The Addis Ababa Police Commission, who carried out the arrests said most of the money was stolen from Chinese companies using bank accounts. Detectives said the suspects stole 140 million birr from CBE using forged checks, targeting CBE branches in Addis Ababa, Adama and Debere Birhan.
Private banks including Dashen, Oromia International and others were also victims. They lost over 160 million birr through the fraudulent actions. The crimes were done at different times and involved repeat offenders.
The Federal General Attorney reported that the suspects had a connection with the bank and Ethio telecom workers allowing them to rip the banks off.
“The suspects had people in the banks to tell them which companies and individuals had a large amount of money in the bank accounts. They would then prepare documents and checks, acting like the original owner of the accounts had ordered them to withdraw the money. Telecom and bank staff would collaborate by diverting calls and approving documents.”

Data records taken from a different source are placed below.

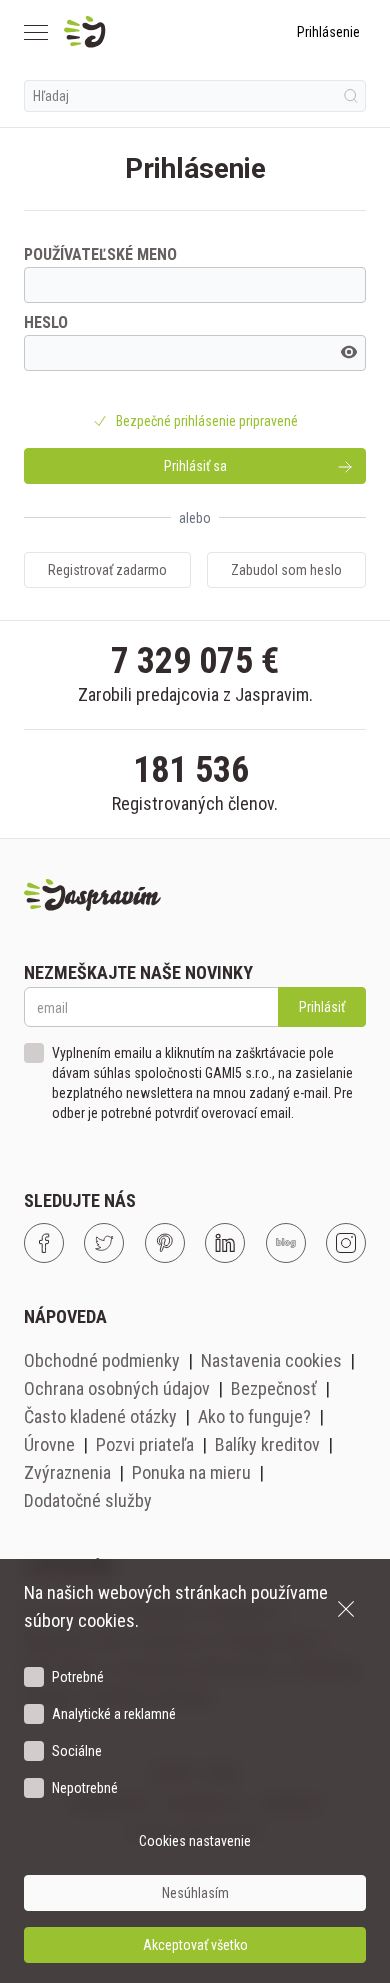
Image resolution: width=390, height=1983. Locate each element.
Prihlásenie (328, 32)
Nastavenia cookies (271, 1360)
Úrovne (49, 1444)
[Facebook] (44, 1243)
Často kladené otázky (100, 1416)
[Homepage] (132, 32)
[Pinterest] (165, 1243)
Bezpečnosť (274, 1388)
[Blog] (286, 1243)
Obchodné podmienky (102, 1360)
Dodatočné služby (88, 1500)
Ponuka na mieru (191, 1472)
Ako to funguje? (254, 1416)
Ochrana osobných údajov (117, 1388)
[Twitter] (104, 1243)
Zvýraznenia (67, 1472)
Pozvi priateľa (145, 1444)
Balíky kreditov (267, 1444)
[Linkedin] (225, 1243)
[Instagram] (346, 1243)
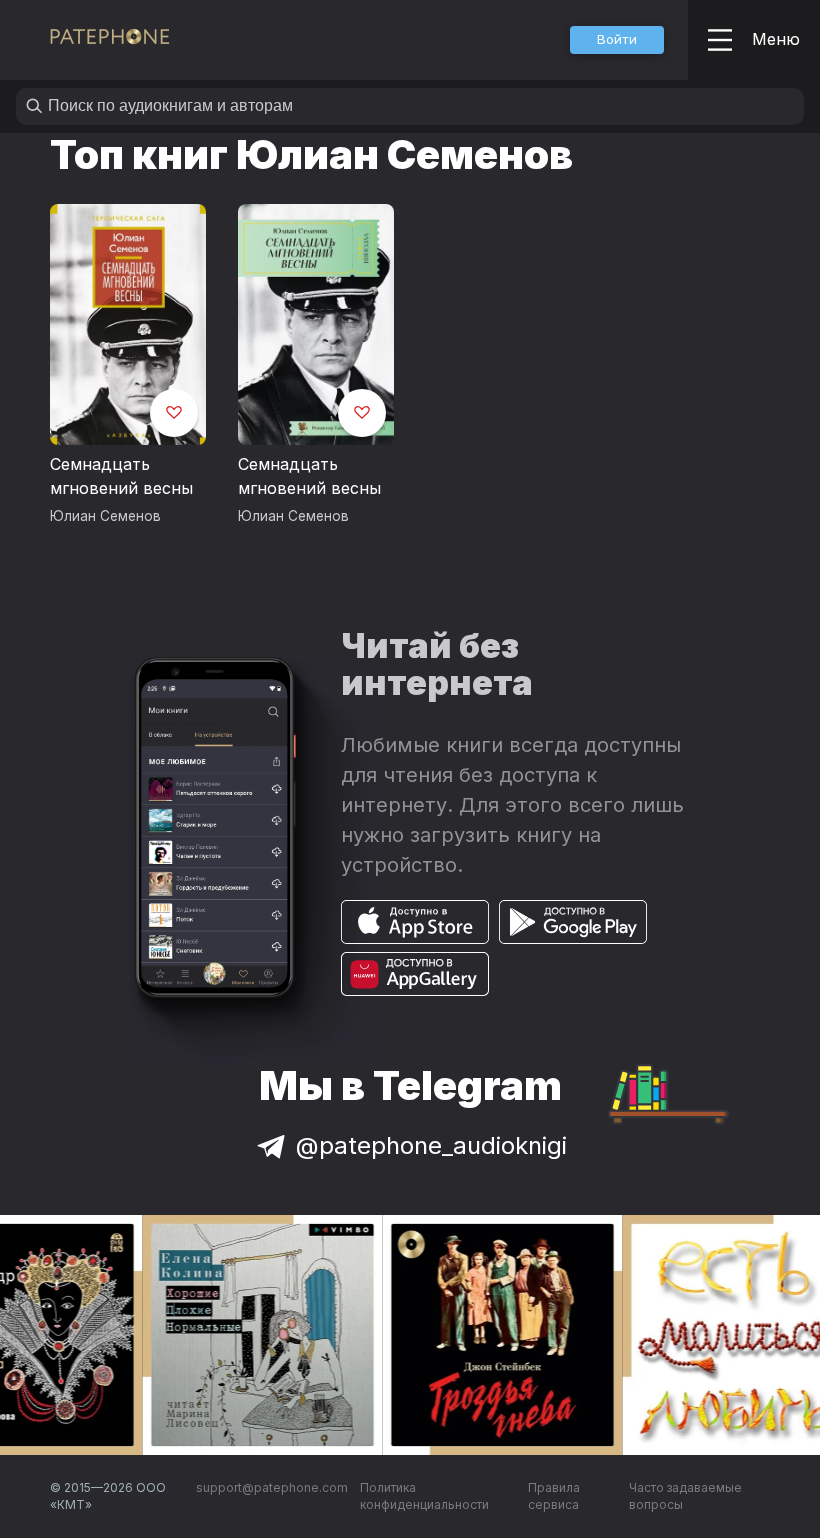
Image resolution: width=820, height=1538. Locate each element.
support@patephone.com (272, 1487)
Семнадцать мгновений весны (121, 476)
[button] (617, 40)
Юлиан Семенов (105, 516)
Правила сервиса (554, 1496)
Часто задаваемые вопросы (685, 1496)
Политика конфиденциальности (424, 1496)
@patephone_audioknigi (431, 1145)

“People working for Ethio telecom would divert a call allowing them to appear to be calling from a bank. Then when bank cashiers attempt to call the owner of the account instead they would get the criminal who would order them to withdraw the money,” a source in the Federal Attorney General’s Office said.
Abiy Tsegaye, the suspected mastermind of the heist, has left the country and police are working with Interpol to capture him. Three suspects are employed by Ethio telecom and two by the banks. The suspects appeared at Lideta High Court in the middle of August and are due back in court in October. Five charges have been filed against them including cheating the government and fabricating false checks and documents and stealing a large sum of money. Other suspects are still at large.